- Try it -
Images should not appear in the copy, yet every line of the listing below must be printed exactly.

#####

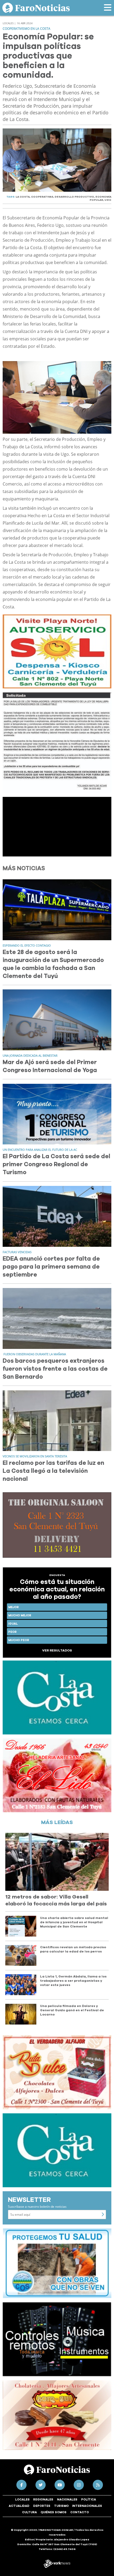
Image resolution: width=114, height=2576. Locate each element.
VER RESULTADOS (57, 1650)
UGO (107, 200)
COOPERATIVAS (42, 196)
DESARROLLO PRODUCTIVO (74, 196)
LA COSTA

#####

- Result -
Image resolution: width=114, height=2576. Locate each element.
VER RESULTADOS (57, 1650)
UGO (107, 200)
COOPERATIVAS (42, 196)
DESARROLLO PRODUCTIVO (74, 196)
LA COSTA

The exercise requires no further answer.